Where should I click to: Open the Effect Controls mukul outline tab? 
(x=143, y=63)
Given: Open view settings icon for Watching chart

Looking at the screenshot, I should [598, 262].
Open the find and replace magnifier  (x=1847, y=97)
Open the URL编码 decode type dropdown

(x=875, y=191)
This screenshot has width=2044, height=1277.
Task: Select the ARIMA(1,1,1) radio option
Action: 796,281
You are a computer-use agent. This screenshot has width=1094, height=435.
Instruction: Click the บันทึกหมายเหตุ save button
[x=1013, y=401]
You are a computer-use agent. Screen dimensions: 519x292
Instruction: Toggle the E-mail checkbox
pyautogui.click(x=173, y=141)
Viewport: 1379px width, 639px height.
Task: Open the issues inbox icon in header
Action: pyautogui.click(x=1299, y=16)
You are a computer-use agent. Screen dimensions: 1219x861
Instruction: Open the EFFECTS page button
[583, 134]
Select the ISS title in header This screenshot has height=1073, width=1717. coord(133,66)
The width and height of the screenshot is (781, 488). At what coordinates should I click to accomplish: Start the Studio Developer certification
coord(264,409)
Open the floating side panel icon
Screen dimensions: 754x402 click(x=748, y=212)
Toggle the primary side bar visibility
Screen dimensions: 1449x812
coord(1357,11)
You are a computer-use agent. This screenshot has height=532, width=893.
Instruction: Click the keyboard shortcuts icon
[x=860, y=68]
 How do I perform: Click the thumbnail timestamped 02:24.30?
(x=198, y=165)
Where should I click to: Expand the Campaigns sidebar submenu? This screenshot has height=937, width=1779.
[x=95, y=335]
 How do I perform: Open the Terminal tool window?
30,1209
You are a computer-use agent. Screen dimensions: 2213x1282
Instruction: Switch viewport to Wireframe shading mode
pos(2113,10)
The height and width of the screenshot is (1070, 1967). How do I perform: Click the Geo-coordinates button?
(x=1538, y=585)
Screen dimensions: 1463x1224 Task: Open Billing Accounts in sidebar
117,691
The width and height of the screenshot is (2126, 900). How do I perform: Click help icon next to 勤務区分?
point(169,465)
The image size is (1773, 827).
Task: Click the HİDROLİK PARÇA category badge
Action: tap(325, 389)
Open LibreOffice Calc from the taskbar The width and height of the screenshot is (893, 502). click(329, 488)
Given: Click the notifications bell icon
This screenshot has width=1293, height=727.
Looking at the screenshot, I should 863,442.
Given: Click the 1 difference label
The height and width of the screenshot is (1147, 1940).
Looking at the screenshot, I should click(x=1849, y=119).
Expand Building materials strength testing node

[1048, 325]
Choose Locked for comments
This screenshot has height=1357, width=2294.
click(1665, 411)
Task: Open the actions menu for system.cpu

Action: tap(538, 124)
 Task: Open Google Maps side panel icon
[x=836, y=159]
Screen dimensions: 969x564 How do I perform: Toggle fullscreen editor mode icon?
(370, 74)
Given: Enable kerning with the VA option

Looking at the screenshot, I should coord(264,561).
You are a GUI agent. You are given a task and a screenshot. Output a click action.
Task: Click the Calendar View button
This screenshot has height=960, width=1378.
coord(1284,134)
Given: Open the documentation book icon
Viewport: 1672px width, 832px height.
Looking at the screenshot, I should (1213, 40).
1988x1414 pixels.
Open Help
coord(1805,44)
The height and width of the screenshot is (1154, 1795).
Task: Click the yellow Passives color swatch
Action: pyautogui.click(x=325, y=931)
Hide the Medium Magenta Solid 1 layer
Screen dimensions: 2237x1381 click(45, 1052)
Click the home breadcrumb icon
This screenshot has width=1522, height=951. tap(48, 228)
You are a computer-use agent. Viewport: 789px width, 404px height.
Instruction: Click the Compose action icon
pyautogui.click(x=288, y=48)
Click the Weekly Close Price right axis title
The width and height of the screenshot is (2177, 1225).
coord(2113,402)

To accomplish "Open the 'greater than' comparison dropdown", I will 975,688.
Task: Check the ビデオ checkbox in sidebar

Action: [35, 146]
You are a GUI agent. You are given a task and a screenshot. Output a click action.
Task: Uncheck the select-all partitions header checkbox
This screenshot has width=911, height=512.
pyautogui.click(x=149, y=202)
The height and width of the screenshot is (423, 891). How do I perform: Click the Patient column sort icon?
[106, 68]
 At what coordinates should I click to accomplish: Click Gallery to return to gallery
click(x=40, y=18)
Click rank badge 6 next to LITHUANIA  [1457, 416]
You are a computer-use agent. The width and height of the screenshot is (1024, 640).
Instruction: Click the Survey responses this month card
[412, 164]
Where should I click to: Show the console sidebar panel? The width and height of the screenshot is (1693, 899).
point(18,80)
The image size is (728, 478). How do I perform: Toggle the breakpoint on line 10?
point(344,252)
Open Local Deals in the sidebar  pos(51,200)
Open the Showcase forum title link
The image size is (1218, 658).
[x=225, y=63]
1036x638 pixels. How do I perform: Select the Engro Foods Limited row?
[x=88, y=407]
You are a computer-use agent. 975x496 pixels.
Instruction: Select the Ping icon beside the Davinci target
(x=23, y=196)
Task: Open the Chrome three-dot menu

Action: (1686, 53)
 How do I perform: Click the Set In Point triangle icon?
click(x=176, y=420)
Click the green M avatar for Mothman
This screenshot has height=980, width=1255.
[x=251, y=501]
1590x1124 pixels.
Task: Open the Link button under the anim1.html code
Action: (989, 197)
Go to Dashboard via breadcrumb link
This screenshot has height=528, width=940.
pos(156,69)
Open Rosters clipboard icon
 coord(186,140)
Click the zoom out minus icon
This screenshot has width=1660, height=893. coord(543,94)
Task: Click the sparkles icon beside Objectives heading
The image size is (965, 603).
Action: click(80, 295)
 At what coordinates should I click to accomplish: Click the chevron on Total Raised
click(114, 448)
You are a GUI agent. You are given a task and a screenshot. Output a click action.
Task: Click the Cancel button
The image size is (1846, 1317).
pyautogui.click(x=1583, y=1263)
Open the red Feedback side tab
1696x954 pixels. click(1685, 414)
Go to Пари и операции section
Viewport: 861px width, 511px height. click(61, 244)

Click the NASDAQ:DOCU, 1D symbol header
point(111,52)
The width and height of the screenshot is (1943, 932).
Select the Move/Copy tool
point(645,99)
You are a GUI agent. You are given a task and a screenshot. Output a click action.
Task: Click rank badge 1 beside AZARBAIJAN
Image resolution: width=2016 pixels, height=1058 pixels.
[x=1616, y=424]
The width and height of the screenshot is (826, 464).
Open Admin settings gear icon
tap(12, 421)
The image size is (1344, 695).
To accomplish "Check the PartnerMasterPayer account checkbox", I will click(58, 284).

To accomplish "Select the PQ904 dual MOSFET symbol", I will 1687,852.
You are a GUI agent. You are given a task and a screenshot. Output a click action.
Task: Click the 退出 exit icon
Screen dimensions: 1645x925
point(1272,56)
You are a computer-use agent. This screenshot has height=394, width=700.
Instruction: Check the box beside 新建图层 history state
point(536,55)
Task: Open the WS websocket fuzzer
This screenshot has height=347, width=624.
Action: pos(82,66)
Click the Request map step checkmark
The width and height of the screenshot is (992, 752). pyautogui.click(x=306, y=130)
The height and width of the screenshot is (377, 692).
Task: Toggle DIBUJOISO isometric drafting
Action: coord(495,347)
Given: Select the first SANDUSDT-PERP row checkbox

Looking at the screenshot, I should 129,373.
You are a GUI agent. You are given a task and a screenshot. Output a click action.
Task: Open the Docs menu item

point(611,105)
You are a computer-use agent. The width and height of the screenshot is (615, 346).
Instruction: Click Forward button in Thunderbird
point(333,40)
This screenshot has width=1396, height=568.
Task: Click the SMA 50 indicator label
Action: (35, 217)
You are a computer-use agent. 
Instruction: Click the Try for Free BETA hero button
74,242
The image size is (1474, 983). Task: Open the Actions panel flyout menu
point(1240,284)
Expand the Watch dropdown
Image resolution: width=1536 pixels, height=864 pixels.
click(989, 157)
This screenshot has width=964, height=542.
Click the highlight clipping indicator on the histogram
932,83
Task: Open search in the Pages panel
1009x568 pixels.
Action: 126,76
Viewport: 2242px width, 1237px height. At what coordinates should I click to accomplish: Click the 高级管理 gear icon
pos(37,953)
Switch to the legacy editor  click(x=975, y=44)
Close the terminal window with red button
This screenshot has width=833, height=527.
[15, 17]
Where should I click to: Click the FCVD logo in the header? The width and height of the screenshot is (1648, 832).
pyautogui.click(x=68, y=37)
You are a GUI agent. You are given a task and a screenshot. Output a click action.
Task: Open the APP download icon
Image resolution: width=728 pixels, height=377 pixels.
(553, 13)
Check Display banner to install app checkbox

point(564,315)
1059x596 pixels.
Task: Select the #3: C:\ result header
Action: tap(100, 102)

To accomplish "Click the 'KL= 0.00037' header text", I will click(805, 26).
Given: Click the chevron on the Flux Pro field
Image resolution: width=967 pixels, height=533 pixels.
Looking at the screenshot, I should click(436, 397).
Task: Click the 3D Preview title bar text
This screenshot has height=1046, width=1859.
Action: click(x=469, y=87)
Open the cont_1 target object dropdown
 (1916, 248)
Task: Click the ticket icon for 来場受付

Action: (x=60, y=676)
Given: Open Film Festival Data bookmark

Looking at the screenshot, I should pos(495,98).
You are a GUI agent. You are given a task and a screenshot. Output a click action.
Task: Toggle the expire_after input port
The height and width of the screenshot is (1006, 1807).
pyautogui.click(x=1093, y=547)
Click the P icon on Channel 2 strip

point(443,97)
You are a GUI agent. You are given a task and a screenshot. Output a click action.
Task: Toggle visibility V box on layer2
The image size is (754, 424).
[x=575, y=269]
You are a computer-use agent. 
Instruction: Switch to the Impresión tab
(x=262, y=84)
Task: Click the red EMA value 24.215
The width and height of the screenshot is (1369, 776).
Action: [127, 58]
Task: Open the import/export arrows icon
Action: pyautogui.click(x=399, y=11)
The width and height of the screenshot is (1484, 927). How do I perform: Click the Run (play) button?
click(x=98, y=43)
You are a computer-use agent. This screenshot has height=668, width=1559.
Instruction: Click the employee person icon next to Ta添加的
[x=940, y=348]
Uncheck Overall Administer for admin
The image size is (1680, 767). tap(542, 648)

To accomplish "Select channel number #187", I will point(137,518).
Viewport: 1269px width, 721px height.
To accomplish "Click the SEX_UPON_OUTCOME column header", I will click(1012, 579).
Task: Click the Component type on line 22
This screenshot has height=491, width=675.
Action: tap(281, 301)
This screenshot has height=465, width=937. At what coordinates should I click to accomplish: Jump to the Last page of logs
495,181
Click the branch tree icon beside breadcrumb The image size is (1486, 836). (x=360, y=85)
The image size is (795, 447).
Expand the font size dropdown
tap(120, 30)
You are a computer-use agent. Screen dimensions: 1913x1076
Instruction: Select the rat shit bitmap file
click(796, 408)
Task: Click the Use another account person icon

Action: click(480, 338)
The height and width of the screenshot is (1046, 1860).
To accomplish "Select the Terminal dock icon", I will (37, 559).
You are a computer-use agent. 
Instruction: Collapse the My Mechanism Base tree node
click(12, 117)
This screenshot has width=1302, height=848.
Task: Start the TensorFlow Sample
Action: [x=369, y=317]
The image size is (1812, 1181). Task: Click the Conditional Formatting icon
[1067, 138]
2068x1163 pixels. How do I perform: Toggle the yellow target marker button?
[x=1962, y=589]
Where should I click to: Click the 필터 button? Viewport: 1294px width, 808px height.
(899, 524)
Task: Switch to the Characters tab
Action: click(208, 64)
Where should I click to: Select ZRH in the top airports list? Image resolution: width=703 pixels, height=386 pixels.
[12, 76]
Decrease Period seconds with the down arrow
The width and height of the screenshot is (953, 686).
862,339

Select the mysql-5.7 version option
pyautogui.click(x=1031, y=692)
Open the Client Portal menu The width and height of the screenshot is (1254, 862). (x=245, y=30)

......

→ Exercise objective
Write out word for word only the lines from the start of the entries down to the line with "You are a computer-use agent. Screen dimensions: 519x292", please, including both ends.

→ Completed exercise
Where should I click to: Open the Effect Controls mukul outline tab? 
(x=143, y=63)
Given: Open view settings icon for Watching chart

Looking at the screenshot, I should [598, 262].
Open the find and replace magnifier  (x=1847, y=97)
Open the URL编码 decode type dropdown

(x=875, y=191)
This screenshot has width=2044, height=1277.
Task: Select the ARIMA(1,1,1) radio option
Action: 796,281
You are a computer-use agent. This screenshot has width=1094, height=435.
Instruction: Click the บันทึกหมายเหตุ save button
[x=1013, y=401]
You are a computer-use agent. Screen dimensions: 519x292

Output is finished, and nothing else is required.